▸ The task: Copy out the records below from the line with "Image resolution: width=1512 pixels, height=797" to the line with "Image resolution: width=1280", keeping both of those lines.

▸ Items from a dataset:
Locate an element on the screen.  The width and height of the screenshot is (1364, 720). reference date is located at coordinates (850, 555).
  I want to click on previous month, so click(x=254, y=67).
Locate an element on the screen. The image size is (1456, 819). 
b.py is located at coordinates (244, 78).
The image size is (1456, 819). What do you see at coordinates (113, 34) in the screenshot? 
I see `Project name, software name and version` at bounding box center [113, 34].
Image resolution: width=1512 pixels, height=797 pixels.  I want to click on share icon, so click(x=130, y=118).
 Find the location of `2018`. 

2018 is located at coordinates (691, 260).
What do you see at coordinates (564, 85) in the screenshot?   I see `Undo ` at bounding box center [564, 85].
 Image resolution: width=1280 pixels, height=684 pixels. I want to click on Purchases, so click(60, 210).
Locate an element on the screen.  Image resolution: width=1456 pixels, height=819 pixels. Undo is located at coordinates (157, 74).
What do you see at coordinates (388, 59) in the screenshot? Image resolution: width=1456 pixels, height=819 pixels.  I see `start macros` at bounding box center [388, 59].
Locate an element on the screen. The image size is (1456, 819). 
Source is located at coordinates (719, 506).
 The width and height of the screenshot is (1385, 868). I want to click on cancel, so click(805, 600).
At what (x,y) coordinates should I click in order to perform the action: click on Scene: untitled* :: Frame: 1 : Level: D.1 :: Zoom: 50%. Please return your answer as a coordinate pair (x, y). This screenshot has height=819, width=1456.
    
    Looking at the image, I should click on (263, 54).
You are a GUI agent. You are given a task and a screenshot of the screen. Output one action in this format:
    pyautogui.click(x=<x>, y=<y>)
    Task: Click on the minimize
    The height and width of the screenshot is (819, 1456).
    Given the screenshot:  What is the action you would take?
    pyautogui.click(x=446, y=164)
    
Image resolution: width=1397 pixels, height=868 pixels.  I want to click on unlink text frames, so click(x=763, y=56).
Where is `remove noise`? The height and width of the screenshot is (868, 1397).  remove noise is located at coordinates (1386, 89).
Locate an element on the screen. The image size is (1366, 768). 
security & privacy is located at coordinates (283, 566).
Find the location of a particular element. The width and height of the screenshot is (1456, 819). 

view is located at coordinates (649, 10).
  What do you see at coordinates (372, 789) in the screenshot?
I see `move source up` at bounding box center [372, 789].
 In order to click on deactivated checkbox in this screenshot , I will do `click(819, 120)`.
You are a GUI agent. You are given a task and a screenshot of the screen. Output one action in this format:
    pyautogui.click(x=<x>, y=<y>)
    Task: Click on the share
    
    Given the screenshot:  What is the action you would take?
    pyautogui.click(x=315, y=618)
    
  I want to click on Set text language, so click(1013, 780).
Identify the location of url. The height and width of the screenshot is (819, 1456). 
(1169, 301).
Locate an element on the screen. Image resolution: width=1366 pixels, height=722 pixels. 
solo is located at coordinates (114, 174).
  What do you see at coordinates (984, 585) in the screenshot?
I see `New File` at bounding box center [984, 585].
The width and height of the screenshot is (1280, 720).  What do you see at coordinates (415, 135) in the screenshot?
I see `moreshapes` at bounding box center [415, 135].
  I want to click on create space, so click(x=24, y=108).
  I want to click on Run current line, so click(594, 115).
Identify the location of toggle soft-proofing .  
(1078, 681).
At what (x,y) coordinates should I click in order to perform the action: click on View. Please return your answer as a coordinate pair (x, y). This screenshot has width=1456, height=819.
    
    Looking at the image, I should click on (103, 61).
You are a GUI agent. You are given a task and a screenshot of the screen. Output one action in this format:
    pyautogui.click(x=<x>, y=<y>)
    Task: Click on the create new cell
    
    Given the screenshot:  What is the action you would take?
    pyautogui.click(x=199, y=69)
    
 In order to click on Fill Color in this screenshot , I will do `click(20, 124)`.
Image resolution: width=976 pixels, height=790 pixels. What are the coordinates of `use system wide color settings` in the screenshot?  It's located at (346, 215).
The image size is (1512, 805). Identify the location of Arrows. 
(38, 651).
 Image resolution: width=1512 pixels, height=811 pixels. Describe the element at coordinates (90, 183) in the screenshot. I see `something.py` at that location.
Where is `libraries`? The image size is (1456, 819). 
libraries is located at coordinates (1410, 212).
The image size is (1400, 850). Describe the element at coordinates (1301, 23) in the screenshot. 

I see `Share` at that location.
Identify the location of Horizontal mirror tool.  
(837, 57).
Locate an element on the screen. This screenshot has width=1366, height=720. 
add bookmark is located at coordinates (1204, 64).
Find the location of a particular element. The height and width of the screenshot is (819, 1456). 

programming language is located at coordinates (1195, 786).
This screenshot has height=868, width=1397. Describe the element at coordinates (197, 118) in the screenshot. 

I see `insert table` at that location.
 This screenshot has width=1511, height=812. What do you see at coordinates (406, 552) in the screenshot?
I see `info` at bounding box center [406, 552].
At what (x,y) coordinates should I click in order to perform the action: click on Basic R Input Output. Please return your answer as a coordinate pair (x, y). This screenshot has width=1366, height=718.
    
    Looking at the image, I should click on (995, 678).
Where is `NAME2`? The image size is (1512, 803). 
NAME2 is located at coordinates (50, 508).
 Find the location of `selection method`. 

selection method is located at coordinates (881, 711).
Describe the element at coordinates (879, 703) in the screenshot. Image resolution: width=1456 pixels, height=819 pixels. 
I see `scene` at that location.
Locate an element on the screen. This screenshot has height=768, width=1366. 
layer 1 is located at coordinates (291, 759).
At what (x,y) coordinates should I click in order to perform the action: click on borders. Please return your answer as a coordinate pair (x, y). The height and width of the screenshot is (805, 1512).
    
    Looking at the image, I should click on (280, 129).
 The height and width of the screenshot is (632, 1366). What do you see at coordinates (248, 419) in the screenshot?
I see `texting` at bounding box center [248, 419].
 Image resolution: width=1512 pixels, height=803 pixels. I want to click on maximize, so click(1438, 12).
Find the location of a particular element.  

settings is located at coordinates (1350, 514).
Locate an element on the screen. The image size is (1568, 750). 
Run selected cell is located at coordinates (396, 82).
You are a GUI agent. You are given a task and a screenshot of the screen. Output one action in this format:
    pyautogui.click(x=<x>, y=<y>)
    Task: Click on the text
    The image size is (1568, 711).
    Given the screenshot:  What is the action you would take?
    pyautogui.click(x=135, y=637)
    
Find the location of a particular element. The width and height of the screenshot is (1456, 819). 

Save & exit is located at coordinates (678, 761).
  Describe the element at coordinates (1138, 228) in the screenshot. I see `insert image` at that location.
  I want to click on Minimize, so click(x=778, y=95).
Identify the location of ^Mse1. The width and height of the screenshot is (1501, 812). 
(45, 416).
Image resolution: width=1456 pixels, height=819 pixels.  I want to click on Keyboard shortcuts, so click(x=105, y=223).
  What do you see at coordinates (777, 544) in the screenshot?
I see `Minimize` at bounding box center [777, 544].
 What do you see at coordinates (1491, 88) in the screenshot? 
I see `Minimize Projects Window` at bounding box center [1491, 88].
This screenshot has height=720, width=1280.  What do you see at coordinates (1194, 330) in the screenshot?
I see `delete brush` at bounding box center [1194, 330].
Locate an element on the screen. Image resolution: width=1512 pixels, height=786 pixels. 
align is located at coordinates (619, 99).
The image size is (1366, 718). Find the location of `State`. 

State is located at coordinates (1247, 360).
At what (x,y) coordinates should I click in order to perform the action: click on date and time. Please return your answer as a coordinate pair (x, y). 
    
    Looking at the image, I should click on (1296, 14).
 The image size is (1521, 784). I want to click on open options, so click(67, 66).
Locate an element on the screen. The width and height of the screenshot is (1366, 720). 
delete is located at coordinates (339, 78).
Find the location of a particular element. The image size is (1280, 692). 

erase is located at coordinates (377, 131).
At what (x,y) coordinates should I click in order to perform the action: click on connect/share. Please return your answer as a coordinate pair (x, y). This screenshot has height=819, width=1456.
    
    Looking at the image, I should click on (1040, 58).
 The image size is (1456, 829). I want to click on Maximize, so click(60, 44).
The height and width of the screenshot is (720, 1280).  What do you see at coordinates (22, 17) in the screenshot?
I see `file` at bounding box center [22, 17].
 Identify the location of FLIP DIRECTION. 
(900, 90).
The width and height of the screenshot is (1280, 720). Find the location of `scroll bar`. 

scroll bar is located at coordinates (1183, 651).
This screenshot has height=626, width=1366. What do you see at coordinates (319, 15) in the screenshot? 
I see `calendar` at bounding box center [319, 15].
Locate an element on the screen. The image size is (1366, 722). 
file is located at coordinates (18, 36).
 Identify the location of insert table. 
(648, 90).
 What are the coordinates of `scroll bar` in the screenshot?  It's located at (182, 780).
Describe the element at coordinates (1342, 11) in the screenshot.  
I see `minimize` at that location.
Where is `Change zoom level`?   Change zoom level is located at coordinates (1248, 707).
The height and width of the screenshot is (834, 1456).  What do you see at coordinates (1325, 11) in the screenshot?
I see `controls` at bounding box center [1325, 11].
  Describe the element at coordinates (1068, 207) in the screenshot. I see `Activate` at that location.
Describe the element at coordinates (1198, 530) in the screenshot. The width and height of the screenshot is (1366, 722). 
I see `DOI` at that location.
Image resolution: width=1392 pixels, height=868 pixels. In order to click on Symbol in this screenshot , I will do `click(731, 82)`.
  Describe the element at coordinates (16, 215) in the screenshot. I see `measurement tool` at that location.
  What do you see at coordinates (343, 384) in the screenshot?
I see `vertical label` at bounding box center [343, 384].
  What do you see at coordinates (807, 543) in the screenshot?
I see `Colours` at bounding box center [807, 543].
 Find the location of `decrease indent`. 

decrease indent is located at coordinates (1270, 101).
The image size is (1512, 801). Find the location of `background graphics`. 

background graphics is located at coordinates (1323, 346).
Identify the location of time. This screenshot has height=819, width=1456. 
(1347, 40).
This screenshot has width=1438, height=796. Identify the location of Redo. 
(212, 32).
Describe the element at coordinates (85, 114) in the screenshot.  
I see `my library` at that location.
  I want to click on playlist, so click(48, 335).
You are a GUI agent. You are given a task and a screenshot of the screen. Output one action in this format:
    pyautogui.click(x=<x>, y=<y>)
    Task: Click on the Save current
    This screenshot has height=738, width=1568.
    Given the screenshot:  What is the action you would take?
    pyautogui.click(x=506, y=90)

▸ Solution to this task:
Image resolution: width=1512 pixels, height=797 pixels.  I want to click on share icon, so click(x=130, y=118).
 Find the location of `2018`. 

2018 is located at coordinates (691, 260).
What do you see at coordinates (564, 85) in the screenshot?   I see `Undo ` at bounding box center [564, 85].
 Image resolution: width=1280 pixels, height=684 pixels. I want to click on Purchases, so click(60, 210).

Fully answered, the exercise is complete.